Some key sound recordings also went missing from the airport scene. Most notably, the sound from every take we’d picked for the rough cut. Every. Single. Take. Using the camera audio, filled with nonsense from the surrounding airport, wasn’t an option. We tried that, and Ian actually threw his headphones away in disgust hearing the result. Ian tried putting together a new cut based around the takes we knew had sound, but… it was not as good. Missing all the touches that made the original work, including an ad lib from Ryan that turned out much funnier than what I’d written.

I hate it when that happens. There is one thing on this show I do well, and I do not need Ryan doing it better than me.

Anyway. We weren’t happy with the new take, but we couldn’t use the camera audio, and given that Ryan was out of the country for another month, ADR was out of the question. As was waiting a month to release the finale, given that it was already two weeks late. Three if you count the blooper reel. Which I don’t, as we planned on using that as a buffer. As such, it looked like we were going to have to use the new, lesser cut, as much as it killed us to do so.

And then our sound designer, Pat “DJ Murr-mur” Murray, did a thing.

He spent gods only know how long pouring through the sound takes we did have, cutting them apart and then patching them back together, often one word at a time, to match the original cut.

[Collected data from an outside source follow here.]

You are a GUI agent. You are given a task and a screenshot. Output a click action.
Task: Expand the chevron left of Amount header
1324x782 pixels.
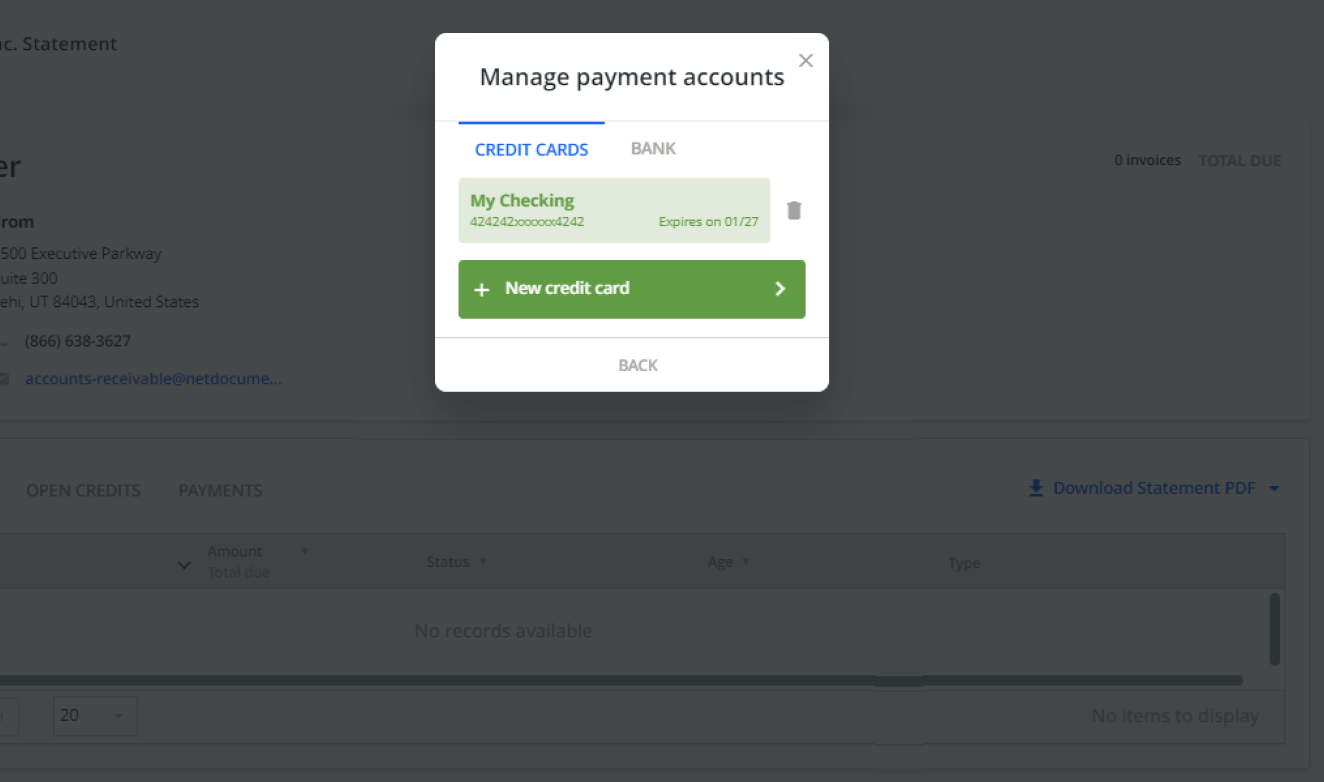pyautogui.click(x=184, y=565)
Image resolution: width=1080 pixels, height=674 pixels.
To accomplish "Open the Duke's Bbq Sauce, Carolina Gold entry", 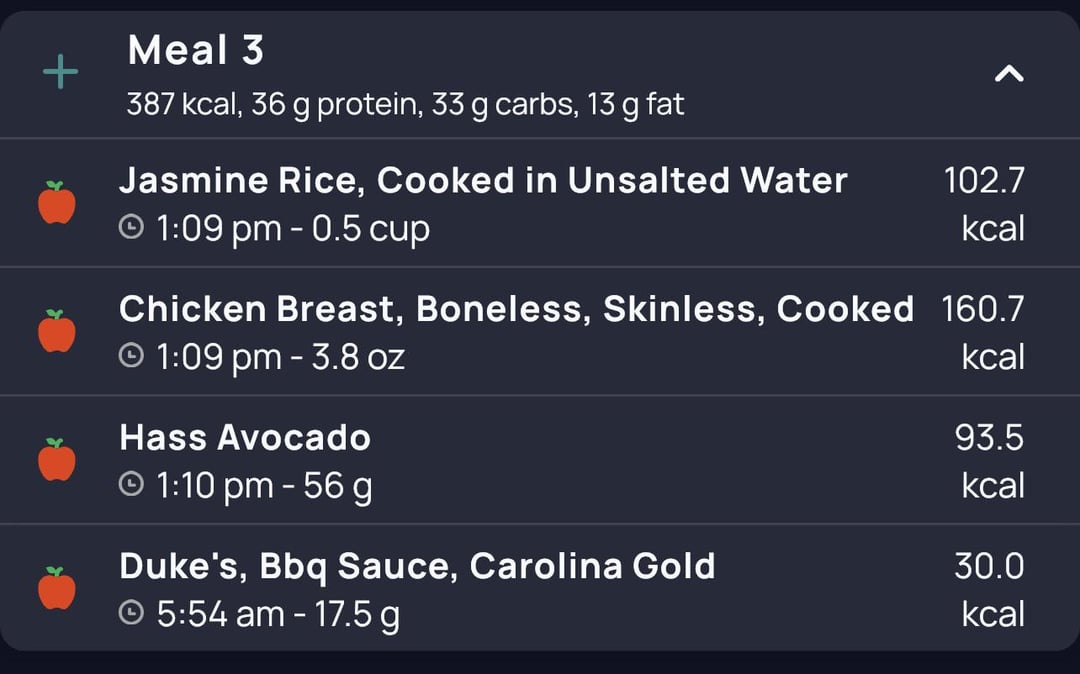I will point(540,588).
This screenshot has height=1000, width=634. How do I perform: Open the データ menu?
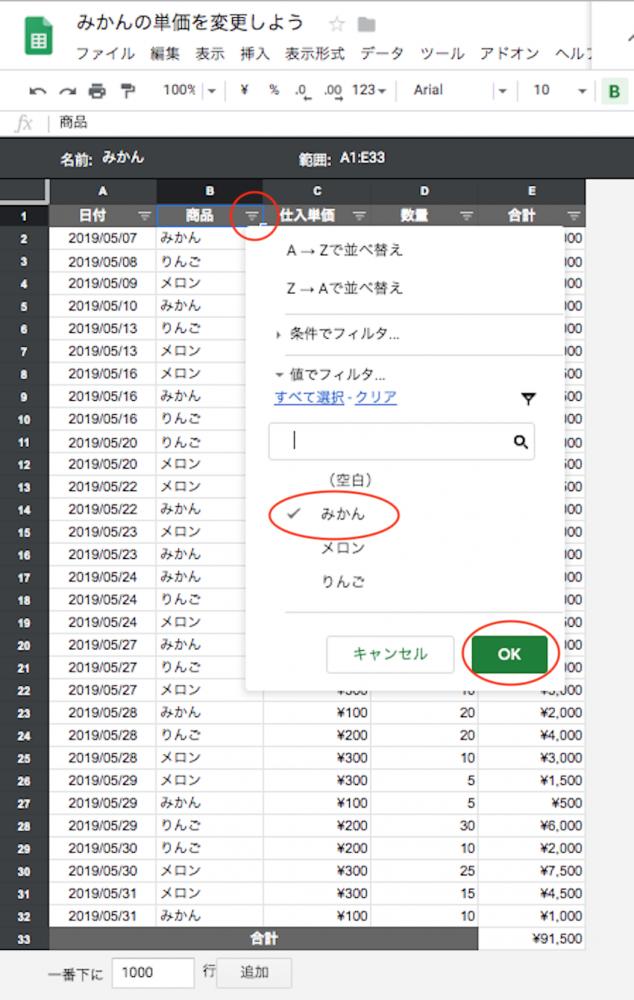(382, 53)
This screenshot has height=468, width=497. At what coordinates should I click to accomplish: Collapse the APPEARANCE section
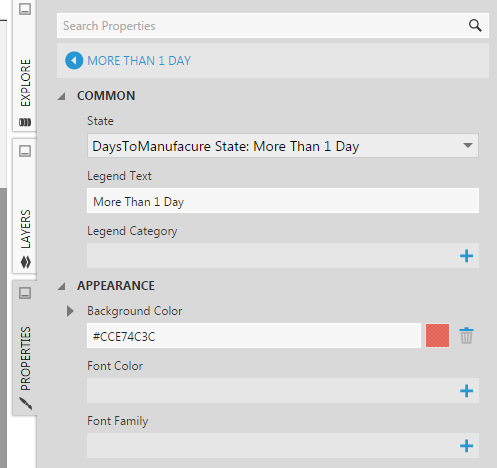[61, 286]
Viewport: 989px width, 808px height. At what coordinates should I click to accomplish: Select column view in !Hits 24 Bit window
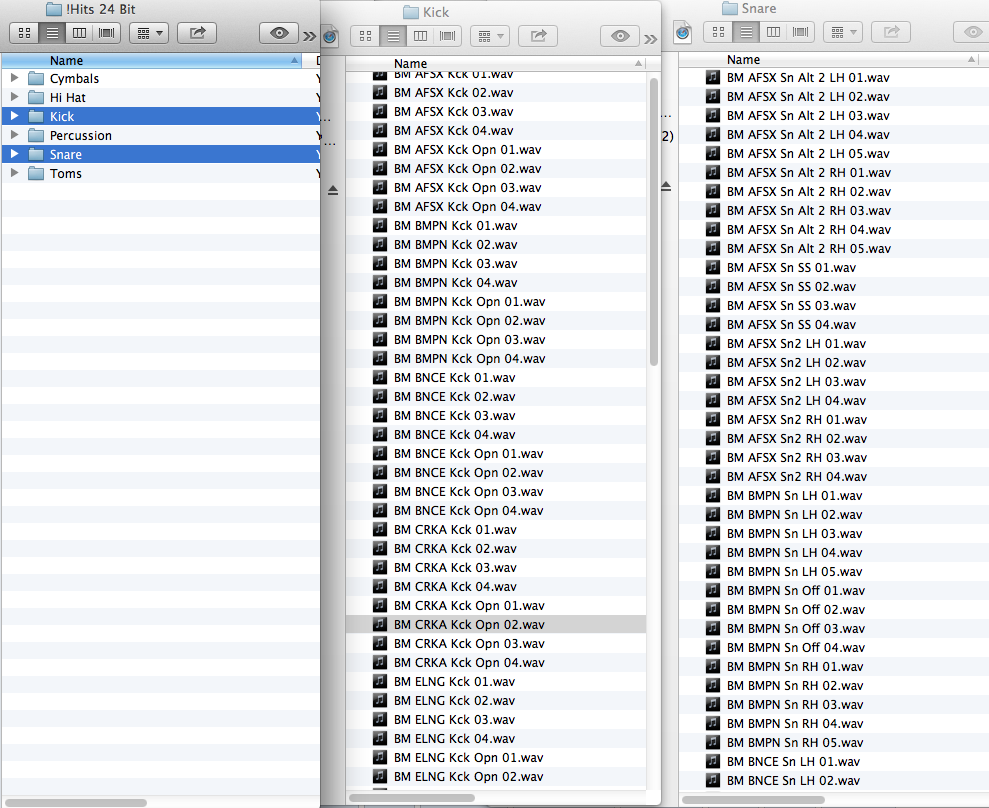(x=79, y=33)
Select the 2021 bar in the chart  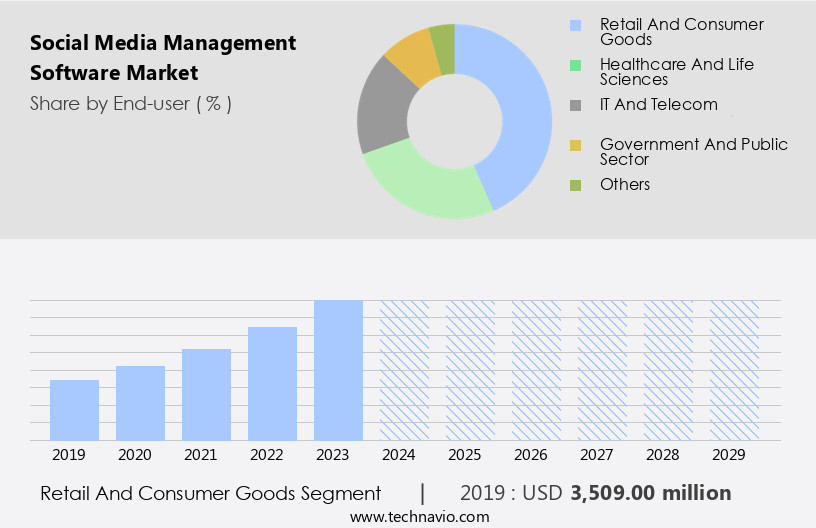click(x=206, y=394)
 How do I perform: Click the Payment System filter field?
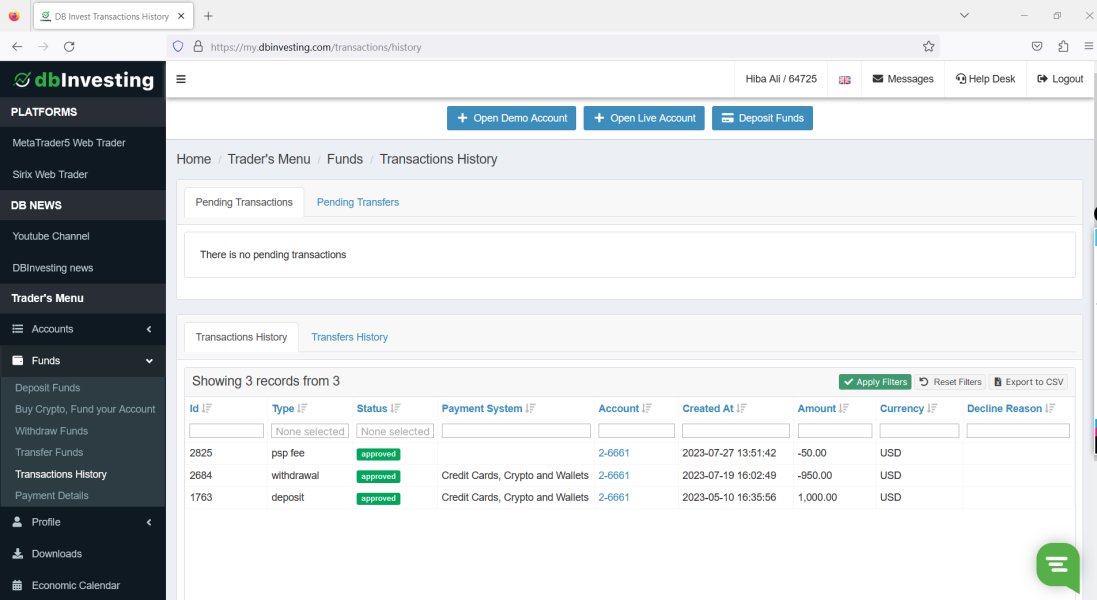point(514,431)
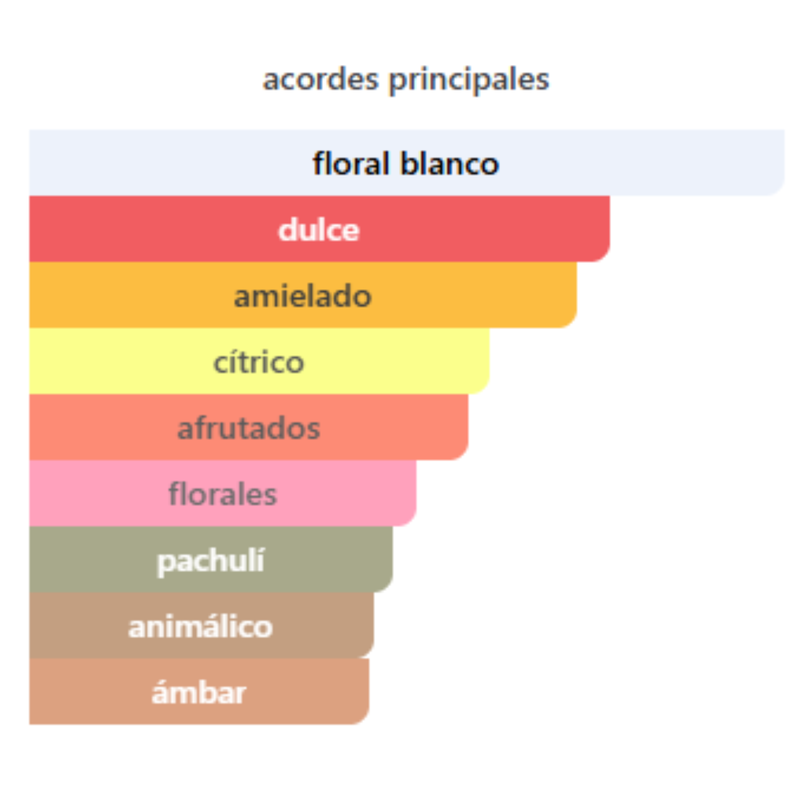Click the 'dulce' text label
The width and height of the screenshot is (800, 800).
click(319, 230)
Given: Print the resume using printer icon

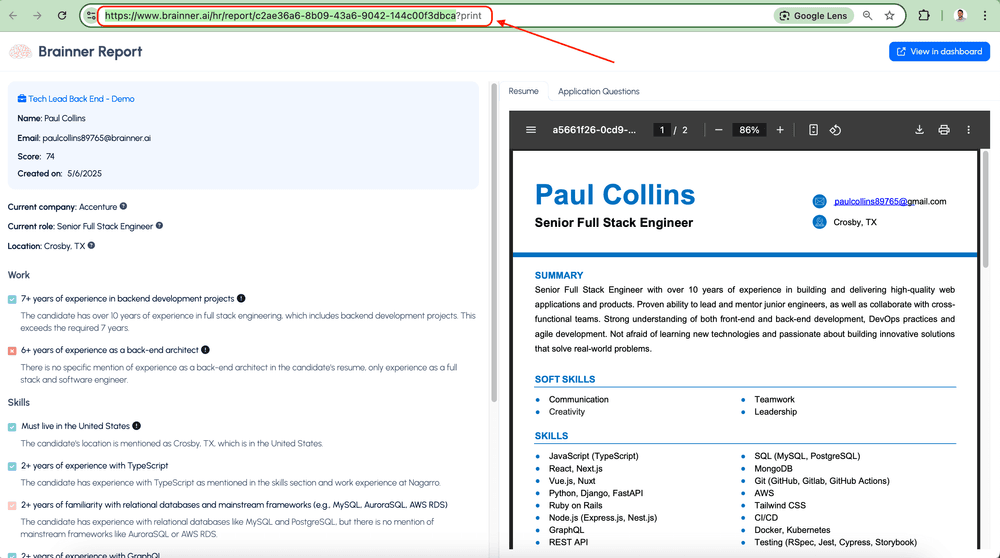Looking at the screenshot, I should 943,130.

He rebuilt the missing sound takes out of scraps and made the new franken-cut sync up with the footage.

We don’t often like to say nice things about Pat in public, as he is a monster in the form of a man, but that… that’s pretty impressive right there.

Fun at the Airport

We had expected to have to get creative about finding a way to put the team in an airport. Like, sneak ourselves an establishing shot by filming the airport without permission (you know, like a crime), then film the actual scene at the Greyhound station. But it turns out the Calgary International Airport is actually super cool about filming there if you ask them nicely. Hell, they didn’t even charge us, just picked a relatively out-of-the-way spot for us to shoot in, and… well, there was one catch… told us we could shoot there at 6:00 AM. Which, in theory, was going to be a low-traffic time. In theory. there was still a decent amount of people checking in to fly between six and eight, and a (possibly) homeless woman nesting in the back corner, who had questions about launching a web series of her own. Questions I was more than happy to let Ian field. I’m the best friend anyone has ever had.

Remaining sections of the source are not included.